Deep Dive:

Post-traumatic epilepsy (PTE) is one of the most devasting consequences of a traumatic brain injury (TBI). Depending on the severity of the injury, anywhere from 5% to 53% of people with TBI may develop PTE [1,4,5], and, unfortunately, PTE is often resistant to currently available antiseizure medications. Importantly, there is often a span of time between the injury and the onset of epilepsy, known as the “latent period,” during which treatments could be initiated to either reduce the chance of or completely prevent PTE [1,6].

One potential cause of PTE is inflammation in the brain. In hopes of preventing PTE or decreasing the probability of it developing, researchers are working to understand the role of inflammation in the brain as a means to prevent PTE. The inflammatory process is regulated by “parent” proteins that, when activated, bind to target receptors to subsequently activate downstream signaling pathways. One of these “parent” proteins is known as HMGB1, and two of its receptor partner systems are TLR4 and RAGE [7]. All three of these proteins have been implicated in development of seizures, a process called epileptogenesis [8,9]. With funding from CURE Epilepsy, Dr. Jin and his team at the Stark Neurosciences Institute of the Indiana University School of Medicine sought to determine if these proteins also played a role in PTE and whether inhibiting these pathways could represent an approach for reducing the likelihood of epileptogenesis and PTE following TBI [10].

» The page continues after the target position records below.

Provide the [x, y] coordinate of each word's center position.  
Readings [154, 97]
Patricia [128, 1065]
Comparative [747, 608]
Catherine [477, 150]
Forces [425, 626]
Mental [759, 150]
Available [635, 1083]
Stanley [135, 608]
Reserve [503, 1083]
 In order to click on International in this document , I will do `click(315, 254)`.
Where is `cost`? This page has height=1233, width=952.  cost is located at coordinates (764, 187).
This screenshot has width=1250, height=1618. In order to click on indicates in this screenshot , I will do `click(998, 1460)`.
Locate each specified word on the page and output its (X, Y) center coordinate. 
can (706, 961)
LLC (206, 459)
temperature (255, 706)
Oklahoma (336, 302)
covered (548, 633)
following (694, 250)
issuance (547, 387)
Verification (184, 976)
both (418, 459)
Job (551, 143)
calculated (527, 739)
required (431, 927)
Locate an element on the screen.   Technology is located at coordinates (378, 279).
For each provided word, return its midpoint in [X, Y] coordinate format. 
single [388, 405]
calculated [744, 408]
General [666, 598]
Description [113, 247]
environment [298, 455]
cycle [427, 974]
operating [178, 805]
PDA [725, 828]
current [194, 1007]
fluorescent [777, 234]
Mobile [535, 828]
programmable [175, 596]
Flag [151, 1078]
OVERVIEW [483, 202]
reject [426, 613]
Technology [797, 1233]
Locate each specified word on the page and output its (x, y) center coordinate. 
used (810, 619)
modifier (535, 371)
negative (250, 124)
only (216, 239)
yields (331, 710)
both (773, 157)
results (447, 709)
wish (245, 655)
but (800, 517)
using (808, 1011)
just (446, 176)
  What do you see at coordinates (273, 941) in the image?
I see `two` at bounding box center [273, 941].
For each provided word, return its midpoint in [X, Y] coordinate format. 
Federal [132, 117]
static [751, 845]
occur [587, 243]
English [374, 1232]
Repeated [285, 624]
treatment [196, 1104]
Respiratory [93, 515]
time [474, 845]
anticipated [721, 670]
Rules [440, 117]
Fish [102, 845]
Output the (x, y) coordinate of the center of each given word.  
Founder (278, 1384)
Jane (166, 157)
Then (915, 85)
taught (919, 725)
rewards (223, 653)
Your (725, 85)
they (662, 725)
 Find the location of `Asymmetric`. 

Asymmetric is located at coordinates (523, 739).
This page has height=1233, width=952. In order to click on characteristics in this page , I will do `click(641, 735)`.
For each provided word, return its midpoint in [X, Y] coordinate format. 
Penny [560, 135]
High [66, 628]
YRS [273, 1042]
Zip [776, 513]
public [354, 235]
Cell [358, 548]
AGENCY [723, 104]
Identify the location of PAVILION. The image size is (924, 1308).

To test their hypothesis, the researchers first confirmed that the expression of HMGB1, RAGE, and TLR4 increased in three types of brain cells (neurons [“regular” nerve cells], astrocytes, and microglia) in their PTE mouse model [3,10] soon after injury. After completing this initial experiment, the team evaluated the ability of inhibitors of TLR4 or RAGE to lower seizure susceptibility and frequency in their PTE mice.